DuckDB has emerged as a powerful analytical database system designed for fast in-memory data processing. One common analytical task involves calculating time differences between events—whether measuring intervals between transactions, tracking service response times, or analyzing temporal patterns in time series data.
This article provides an exploration of calculating time differences in DuckDB, covering both basic and slightly more advanced techniques.
Understanding DuckDB’s DateTime Types
Before diving into time difference calculations, it’s essential to understand DuckDB’s datetime data types:
DATE: Stores dates without time information (YYYY-MM-DD)TIME: Stores time without date information (HH:MM:SS)TIMESTAMP: Stores both date and time (YYYY-MM-DD HH:MM:SS)TIMESTAMP WITH TIME ZONE: LikeTIMESTAMPbut includes timezone information
These data types provide the foundation for performing temporal calculations in DuckDB.
Basic Time Difference Calculations
Here are a few ways to perform basic time difference calculations in DuckDB:
Using Arithmetic Operators
The simplest way to calculate time differences in DuckDB is using arithmetic operators.
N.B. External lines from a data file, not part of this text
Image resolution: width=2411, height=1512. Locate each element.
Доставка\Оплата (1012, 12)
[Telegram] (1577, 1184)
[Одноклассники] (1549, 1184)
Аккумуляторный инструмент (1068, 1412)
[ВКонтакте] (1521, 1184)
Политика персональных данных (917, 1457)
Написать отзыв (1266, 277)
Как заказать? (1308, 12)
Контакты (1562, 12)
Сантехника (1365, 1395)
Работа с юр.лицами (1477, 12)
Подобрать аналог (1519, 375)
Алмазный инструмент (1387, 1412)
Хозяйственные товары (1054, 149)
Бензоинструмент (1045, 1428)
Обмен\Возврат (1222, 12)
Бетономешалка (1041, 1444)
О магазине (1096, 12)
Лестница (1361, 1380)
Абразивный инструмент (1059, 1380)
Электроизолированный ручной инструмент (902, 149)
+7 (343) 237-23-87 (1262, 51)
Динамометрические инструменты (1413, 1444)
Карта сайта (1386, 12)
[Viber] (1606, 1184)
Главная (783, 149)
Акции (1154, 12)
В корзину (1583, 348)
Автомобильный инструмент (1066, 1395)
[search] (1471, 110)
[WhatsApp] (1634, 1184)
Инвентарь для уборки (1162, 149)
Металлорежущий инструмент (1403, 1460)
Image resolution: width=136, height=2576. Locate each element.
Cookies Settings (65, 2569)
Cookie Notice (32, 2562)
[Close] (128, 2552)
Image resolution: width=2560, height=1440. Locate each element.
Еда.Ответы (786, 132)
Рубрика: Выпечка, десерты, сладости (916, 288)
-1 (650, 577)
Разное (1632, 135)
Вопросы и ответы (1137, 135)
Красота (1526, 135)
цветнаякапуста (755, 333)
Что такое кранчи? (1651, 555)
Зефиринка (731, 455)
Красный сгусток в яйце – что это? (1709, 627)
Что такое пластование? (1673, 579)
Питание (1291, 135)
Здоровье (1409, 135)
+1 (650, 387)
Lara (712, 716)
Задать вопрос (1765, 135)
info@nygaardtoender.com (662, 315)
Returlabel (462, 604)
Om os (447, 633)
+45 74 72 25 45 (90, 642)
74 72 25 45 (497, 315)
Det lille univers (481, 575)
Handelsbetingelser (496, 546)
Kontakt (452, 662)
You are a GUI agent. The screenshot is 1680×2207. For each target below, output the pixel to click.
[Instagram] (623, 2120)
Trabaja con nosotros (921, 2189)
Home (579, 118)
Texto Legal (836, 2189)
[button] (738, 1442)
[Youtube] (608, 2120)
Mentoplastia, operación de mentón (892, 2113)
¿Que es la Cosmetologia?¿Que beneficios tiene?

When you subtract one timestamp from another, DuckDB returns an INTERVAL type that represents the time difference.
SELECT TIMESTAMP '2023-01-01 12:00:00' - TIMESTAMP '2023-01-01 10:30:00' AS time_difference;
Result:
+-----------------+
| time_difference |
+-----------------+
| 01:30:00 |
+-----------------+
Using the DATE_DIFF() Function
Another way to do it is with the DATE_DIFF() function:
SELECT
DATE_DIFF( 'MINUTES', TIMESTAMP '2023-01-01 10:30:00', TIMESTAMP '2023-01-01 12:00:00') AS minutes_difference,
DATE_DIFF( 'SECONDS', TIMESTAMP '2023-01-01 10:30:00', TIMESTAMP '2023-01-01 12:00:00') AS seconds_difference,
DATE_DIFF( 'MILLISECONDS', TIMESTAMP '2023-01-01 10:30:00', TIMESTAMP '2023-01-01 12:00:00') AS milliseconds_difference,
DATE_DIFF( 'MICROSECONDS', TIMESTAMP '2023-01-01 10:30:00', TIMESTAMP '2023-01-01 12:00:00') AS microseconds_difference;
Result:
+--------------------+--------------------+-------------------------+-------------------------+
| minutes_difference | seconds_difference | milliseconds_difference | microseconds_difference |
+--------------------+--------------------+-------------------------+-------------------------+
| 90 | 5400 | 5400000 | 5400000000 |
+--------------------+--------------------+-------------------------+-------------------------+
This returns a numeric value representing the number of partition boundaries between the date/time values.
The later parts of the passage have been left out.